Jul 2 2009 by Liza Williams, Ormskirk Advertiser
A MERSEYSIDE doctor inhaled laughing gas while on duty at a children’s A&E department, a tribunal heard.
Jonathan Chahal, 33, was working at Ormskirk hospital when he took Entonox on several occasions, telling colleagues it was “fun”, and made him feel “floaty”, the General Medical Council (GMC) hearing heard.
It is alleged Dr Chahal behaved in an irresponsible and inappropriate way, but he denies his fitness to practise was impaired.
Counsel for the GMC, Craig Sephton, told the hearing that, on June 28, 2007, nurses heard giggles coming from the resuscitation room of the A&E ward where they found the paediatrician using the drug.
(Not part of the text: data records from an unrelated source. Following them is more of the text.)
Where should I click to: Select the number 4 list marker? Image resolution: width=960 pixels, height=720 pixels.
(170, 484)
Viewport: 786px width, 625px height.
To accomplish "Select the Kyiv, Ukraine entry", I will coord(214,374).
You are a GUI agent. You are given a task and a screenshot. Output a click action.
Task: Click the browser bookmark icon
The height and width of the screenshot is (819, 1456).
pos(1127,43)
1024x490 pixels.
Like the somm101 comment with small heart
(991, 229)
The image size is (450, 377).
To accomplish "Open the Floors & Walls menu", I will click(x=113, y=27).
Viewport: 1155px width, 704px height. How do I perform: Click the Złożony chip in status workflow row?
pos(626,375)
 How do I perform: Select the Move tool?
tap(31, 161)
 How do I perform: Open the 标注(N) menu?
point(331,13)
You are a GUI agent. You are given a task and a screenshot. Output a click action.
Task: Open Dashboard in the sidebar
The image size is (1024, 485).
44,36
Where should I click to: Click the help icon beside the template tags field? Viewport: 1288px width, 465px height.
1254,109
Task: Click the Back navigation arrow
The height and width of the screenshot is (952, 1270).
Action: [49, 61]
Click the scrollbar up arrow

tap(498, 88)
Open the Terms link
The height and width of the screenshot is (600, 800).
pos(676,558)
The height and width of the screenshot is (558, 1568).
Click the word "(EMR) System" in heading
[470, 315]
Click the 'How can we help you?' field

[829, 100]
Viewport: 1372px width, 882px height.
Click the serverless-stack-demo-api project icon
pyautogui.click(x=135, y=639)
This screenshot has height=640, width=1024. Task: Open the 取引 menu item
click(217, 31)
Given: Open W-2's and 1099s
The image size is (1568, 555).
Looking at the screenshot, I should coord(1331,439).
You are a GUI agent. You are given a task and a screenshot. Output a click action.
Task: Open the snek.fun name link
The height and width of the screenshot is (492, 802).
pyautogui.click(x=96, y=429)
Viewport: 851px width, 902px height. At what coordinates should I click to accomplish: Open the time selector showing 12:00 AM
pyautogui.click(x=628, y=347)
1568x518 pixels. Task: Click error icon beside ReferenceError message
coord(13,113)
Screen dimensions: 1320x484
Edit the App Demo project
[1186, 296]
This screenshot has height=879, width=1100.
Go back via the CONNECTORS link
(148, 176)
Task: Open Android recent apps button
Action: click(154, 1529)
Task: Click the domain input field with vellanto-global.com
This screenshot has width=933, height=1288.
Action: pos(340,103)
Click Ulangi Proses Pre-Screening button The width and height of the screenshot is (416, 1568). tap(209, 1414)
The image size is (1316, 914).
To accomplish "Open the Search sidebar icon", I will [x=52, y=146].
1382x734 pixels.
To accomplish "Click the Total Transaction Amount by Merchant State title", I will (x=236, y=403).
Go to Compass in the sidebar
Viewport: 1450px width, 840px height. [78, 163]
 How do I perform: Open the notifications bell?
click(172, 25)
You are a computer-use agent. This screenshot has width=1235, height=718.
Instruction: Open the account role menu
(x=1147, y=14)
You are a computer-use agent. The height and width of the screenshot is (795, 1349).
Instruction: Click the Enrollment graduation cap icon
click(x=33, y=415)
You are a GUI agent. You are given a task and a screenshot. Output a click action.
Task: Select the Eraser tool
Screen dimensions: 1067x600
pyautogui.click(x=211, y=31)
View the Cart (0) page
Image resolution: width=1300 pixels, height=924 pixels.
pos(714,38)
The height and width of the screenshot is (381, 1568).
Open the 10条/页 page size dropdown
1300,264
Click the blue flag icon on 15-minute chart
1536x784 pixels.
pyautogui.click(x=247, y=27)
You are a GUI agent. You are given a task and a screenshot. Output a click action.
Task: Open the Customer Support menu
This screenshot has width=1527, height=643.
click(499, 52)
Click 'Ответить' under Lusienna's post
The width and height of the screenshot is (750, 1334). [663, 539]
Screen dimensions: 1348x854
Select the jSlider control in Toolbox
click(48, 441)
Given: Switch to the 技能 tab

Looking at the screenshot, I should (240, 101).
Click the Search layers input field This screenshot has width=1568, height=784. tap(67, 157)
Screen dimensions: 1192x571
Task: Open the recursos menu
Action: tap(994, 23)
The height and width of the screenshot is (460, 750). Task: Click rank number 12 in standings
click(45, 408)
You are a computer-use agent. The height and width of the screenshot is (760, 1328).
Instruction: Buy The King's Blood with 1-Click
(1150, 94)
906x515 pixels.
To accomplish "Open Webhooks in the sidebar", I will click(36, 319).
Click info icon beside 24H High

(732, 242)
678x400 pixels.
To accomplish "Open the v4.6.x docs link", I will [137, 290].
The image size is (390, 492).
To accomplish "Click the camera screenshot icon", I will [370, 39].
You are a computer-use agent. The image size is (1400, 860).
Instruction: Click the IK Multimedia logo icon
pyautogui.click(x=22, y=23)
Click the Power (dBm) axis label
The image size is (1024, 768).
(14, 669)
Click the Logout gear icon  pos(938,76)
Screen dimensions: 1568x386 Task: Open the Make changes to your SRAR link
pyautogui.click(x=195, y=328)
He then persuaded them to inhale, too.
One of the nurses, Siobhan Fitzgerald, had already witnessed the University of Liverpool medical graduate inhale once that day with a colleague, at around 2pm.
He is accused of offering the drug to other co-workers on four separate occasions, between June 28, 2007, and August 10, 2007, with four nurses taking up the offer and three declining.
In total, he admits inhaling the drug on four separate occasions, but denies a fifth allegation by nurse Lesley Winrow.